Jakarta, Aktual.com – Aliansi Lembaga Analisis Kebijakan dan Anggaran (ALASKA) yang terdiri dari Lembaga Kaki Publik (Lembaga Kajian dan Analisa Keterbukaan Informasi Publik) bersama CBA (Center For Budget Analysis) meminta Komisi Pemilihan Umum (KPU) untuk tetap berjihad melawan koruptor dengan cara melarang eks napi korupsi sebagai anggota legislatif.

Hal tersebut terkait penolakan Jokowi terkait usul KPU yang melarang eks napi koruptor menjadi calon anggota legislatif (caleg) di pemilu yang akan datang. Sebetulnya, Penolakan Jokowi bertentangan terhadap Nawacita yang ingin menciptakan revolusi sistem pemerintahan yang bersih dari korupsi. Dan Hal ini menjadikan Nawacita jadi Nawa duka.

“Diperkirakan napi koruptor yang akan ikut menjadi caleg 2019 akan semakin banyak dan meningkat. Hal ini berdasarkan data pada Tahun 2016, terdapat 1.101 tersangka kasus pidana korupsi dengan mengalami kerugian negara hingga mencapai 1.5 Triliun. Dan Jumlah ini mengalami peningkatan pada tahun 2017 dengan 1.298 tersangka kasus korupsi yang mengakibatkan peningkatan kerugian negara mencapai 6.5 Triliun,” ujar Koordinator ALASKA, Adri Zulpianto dalam keterangan yang diterima di Jakarta, Minggu (3/6).

Menurutnya, apabila mantan Napi Koruptor tidak dilarang menjadi Caleg, maka bisa bisa Partai Politik dikuasai oleh mantan para koruptor, yang bukan hanya merusak partai politik tapi juga bisa merusak lembaga legislatif sebagai lembaga perwakilan rakyat.

“Tahun 2019, lembaga legislatif bukan lagi sebagai lembaga perwakilan rakyat tapi sudah berubah menjadi lembaga perwakilan koruptor,” jelasnya.

Selain itu, alasan lain kenapa Napi korupsi harus dilarang menjadi caleg.
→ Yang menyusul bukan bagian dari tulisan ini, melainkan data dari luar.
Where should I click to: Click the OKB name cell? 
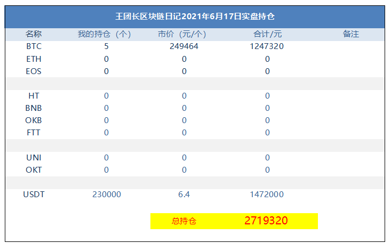(x=34, y=120)
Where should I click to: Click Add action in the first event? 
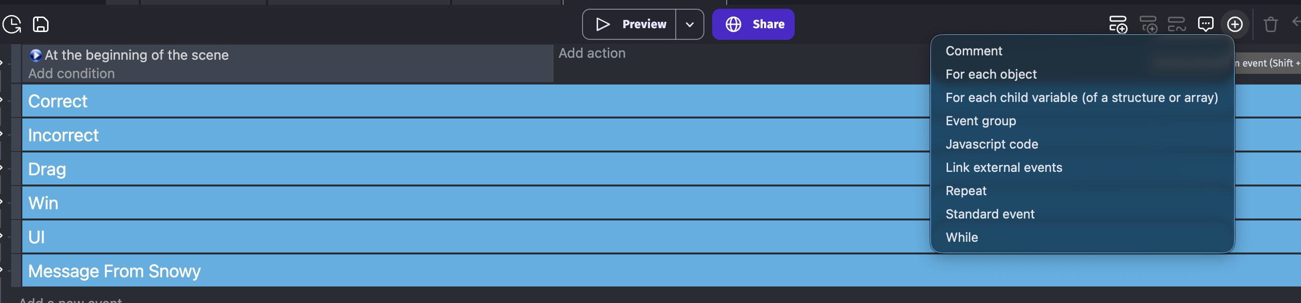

Karena jika dibiarkan mereka jadi caleg merupakan bentuk ketidakadilan bagi caleg miskin.

“Ditengarai mantan napi korupsi ini masih memiliki harta kekayaan tersembunyi dan melimpah yang bisa mempengaruhi para pemilih,” jelasnya.

Pada saat mantan napi korupsi d proses hukum, para penyidik tidak menggunakan pasal Tindak Pidana Pencucian Uang (TPPU) kepada banyak tersangka koruptor. sehingga harta tersangka korupsi ini masih masih aman tersimpan untuk modal politik.

Selain itu, pihaknya menengarai harta kekayaan Napi Koruptor ini bisa digunakan sebagai modal untuk mencalonkan diri sebagai anggota legislatif. Harta kekayaan ini juga bisa digunakan untuk mempengaruhi masyarakat agar mereka dapat terpilih dibandingkan dengan caleg miskin atau Dhuafa.

“Kami dari ALASKA menolak mantan Napi koruptor menjadi Caleg. mereka tidak pantas mewakili rakyat, karena mantan napi ini sudah memiliki dosa besar terhadap masyarakat, Dosa besar tersebut diperlihatkan ketika mereka, mencuri uang rakyat dan memiskinkan rakyat,” pungkasnya.